(Stored data)
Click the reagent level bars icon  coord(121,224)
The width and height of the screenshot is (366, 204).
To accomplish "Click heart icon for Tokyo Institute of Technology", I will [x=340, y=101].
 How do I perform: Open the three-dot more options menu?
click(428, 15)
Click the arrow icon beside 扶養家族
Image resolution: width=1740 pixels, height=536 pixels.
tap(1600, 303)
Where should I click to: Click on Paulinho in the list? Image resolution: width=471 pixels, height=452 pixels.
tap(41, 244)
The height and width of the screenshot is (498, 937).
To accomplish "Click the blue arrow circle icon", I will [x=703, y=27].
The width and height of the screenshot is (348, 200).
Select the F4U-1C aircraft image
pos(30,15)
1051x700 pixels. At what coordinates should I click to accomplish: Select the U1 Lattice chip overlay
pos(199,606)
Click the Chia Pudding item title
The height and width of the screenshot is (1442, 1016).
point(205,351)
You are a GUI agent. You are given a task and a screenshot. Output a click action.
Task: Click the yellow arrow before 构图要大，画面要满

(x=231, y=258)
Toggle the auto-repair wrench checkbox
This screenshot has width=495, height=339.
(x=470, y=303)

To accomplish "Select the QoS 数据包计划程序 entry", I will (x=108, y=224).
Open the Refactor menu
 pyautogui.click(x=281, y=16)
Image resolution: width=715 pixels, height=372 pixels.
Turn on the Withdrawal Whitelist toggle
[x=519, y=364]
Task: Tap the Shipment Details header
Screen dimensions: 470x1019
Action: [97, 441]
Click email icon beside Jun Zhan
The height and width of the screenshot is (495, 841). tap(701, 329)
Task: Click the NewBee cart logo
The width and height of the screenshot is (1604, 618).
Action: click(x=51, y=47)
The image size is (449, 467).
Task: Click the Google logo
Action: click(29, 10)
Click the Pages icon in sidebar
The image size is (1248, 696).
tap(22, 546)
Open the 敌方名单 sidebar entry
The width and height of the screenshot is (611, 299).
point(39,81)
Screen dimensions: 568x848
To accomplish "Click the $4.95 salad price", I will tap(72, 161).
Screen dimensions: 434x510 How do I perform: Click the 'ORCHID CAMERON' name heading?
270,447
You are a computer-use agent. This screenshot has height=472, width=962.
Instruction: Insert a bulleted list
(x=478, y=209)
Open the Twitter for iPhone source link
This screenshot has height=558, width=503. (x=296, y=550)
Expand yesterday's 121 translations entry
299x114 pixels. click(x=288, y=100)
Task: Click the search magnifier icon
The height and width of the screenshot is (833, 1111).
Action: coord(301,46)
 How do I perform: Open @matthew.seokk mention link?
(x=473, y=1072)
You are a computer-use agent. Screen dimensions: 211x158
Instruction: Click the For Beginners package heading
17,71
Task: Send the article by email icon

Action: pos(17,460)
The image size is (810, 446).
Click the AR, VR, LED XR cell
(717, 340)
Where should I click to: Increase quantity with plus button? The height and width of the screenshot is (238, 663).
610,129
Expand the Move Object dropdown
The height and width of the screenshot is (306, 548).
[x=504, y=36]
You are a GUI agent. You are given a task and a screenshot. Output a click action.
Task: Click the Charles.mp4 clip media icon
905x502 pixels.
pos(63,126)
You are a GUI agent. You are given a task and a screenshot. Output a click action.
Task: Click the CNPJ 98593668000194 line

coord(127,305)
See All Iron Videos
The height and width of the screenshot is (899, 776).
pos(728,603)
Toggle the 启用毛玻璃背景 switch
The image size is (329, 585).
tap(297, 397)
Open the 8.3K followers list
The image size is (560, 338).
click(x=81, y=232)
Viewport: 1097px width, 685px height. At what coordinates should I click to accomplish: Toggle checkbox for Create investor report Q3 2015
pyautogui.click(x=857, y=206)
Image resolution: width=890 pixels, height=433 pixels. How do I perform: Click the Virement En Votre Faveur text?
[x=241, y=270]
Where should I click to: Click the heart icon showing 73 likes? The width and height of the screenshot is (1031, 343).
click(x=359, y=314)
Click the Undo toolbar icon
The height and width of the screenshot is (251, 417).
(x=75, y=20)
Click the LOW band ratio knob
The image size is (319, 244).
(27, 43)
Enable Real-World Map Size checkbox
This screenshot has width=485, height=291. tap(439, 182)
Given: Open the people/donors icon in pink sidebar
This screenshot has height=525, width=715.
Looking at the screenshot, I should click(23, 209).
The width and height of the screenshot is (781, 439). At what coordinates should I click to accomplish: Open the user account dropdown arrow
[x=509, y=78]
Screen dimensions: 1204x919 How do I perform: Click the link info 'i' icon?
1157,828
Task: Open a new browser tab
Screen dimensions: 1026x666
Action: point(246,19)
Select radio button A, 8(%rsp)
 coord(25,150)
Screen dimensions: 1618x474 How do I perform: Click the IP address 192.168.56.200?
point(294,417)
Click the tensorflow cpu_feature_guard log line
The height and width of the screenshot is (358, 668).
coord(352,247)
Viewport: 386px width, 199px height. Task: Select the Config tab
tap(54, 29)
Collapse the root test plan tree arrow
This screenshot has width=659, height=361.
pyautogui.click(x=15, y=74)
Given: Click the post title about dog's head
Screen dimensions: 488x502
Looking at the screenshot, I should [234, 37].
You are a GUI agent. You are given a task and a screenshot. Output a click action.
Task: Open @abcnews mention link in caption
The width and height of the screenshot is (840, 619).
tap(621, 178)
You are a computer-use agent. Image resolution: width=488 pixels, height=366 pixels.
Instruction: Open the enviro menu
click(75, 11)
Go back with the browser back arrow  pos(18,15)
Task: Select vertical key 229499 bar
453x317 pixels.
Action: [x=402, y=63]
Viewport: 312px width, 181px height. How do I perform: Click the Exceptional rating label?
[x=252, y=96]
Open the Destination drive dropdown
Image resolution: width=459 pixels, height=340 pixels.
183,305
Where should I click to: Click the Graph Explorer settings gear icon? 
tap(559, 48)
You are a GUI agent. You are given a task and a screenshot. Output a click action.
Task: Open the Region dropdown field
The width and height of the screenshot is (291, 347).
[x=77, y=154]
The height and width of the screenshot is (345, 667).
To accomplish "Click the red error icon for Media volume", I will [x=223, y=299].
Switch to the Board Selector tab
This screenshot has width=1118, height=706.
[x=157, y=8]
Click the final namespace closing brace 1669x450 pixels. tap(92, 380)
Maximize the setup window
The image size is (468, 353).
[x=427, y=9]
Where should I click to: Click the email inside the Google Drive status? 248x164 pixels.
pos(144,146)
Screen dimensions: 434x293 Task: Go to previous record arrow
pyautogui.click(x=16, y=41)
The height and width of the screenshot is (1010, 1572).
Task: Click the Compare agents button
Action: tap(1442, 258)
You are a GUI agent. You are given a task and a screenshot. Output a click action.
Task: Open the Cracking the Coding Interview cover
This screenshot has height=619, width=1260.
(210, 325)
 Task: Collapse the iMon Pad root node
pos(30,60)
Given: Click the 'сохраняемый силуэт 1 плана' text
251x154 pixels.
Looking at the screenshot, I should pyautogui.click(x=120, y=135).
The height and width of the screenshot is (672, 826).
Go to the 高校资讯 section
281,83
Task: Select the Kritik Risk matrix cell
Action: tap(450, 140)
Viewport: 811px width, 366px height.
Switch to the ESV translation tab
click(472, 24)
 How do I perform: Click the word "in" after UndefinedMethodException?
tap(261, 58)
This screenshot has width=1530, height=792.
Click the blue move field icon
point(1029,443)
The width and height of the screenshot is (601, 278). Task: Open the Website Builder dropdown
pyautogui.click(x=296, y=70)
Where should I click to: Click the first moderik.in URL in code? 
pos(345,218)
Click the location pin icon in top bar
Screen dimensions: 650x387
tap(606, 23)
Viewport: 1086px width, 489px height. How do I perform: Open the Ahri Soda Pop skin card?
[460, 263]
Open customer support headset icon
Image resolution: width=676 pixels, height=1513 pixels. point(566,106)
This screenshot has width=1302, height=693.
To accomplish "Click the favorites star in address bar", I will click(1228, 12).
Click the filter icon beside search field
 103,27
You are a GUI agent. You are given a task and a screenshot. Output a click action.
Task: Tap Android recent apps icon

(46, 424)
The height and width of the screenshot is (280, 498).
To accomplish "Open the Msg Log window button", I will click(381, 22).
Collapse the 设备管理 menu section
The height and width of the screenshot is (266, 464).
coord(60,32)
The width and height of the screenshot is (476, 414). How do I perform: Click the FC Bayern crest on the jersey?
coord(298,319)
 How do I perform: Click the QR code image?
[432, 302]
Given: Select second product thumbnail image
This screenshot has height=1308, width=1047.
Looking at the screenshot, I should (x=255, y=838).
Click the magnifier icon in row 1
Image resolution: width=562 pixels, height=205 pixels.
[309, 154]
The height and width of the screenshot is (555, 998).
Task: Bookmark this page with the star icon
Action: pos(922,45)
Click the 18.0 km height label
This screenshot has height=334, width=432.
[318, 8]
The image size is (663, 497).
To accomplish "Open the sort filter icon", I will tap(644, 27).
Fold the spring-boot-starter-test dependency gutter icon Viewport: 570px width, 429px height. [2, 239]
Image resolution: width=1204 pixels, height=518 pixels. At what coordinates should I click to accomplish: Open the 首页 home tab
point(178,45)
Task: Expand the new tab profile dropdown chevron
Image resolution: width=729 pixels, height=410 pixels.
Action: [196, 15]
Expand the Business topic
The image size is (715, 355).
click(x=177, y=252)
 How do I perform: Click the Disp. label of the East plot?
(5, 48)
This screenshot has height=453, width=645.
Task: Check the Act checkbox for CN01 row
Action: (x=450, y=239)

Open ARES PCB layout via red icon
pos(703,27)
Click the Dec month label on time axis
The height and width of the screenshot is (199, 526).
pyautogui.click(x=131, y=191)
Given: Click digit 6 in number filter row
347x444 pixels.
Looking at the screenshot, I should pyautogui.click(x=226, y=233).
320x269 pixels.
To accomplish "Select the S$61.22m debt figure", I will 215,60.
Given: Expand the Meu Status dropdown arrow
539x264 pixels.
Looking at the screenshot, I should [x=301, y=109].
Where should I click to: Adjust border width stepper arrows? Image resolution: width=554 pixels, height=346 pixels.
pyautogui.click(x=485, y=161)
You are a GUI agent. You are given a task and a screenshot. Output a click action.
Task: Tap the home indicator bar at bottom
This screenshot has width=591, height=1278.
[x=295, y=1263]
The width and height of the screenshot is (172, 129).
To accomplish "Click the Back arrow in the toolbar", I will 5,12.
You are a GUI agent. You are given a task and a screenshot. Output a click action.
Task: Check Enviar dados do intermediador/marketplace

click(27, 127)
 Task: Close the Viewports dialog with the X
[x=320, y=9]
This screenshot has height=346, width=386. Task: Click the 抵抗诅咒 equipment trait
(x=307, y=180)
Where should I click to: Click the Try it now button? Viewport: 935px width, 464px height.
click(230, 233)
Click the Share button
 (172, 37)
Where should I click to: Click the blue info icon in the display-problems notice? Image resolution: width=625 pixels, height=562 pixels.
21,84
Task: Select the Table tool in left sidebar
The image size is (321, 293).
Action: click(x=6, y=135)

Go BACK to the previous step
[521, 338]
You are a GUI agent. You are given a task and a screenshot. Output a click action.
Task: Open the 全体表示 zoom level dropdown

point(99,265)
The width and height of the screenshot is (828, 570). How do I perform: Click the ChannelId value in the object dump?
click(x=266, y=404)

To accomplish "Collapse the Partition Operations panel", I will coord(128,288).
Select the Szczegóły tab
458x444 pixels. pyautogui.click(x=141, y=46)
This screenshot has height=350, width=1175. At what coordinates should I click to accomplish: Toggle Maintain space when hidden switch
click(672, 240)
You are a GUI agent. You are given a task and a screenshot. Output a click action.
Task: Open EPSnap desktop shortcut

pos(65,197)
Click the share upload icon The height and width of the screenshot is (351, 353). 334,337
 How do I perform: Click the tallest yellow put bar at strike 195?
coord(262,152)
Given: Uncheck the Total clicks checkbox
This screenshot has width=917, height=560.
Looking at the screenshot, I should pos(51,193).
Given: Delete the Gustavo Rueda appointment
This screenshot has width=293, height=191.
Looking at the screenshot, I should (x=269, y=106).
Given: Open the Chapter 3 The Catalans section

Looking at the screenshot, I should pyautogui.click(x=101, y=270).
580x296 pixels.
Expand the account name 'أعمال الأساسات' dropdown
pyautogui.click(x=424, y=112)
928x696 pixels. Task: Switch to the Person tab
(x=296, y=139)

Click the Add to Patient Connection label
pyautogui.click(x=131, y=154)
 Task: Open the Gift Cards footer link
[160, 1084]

Assigned task >> Above are the records; from them, give again exactly the lines from the one containing "The width and height of the screenshot is (172, 129)." to the one containing "Given: Delete the Gustavo Rueda appointment", both lines included, and nothing more.

Written solution >>
The width and height of the screenshot is (172, 129).
To accomplish "Click the Back arrow in the toolbar", I will 5,12.
You are a GUI agent. You are given a task and a screenshot. Output a click action.
Task: Check Enviar dados do intermediador/marketplace

click(27, 127)
 Task: Close the Viewports dialog with the X
[x=320, y=9]
This screenshot has height=346, width=386. Task: Click the 抵抗诅咒 equipment trait
(x=307, y=180)
Where should I click to: Click the Try it now button? Viewport: 935px width, 464px height.
click(230, 233)
Click the Share button
 (172, 37)
Where should I click to: Click the blue info icon in the display-problems notice? Image resolution: width=625 pixels, height=562 pixels.
21,84
Task: Select the Table tool in left sidebar
The image size is (321, 293).
Action: click(x=6, y=135)

Go BACK to the previous step
[521, 338]
You are a GUI agent. You are given a task and a screenshot. Output a click action.
Task: Open the 全体表示 zoom level dropdown

point(99,265)
The width and height of the screenshot is (828, 570). How do I perform: Click the ChannelId value in the object dump?
click(x=266, y=404)

To accomplish "Collapse the Partition Operations panel", I will coord(128,288).
Select the Szczegóły tab
458x444 pixels. pyautogui.click(x=141, y=46)
This screenshot has height=350, width=1175. At what coordinates should I click to accomplish: Toggle Maintain space when hidden switch
click(672, 240)
You are a GUI agent. You are given a task and a screenshot. Output a click action.
Task: Open EPSnap desktop shortcut

pos(65,197)
Click the share upload icon The height and width of the screenshot is (351, 353). 334,337
 How do I perform: Click the tallest yellow put bar at strike 195?
coord(262,152)
Given: Uncheck the Total clicks checkbox
This screenshot has width=917, height=560.
Looking at the screenshot, I should pos(51,193).
Given: Delete the Gustavo Rueda appointment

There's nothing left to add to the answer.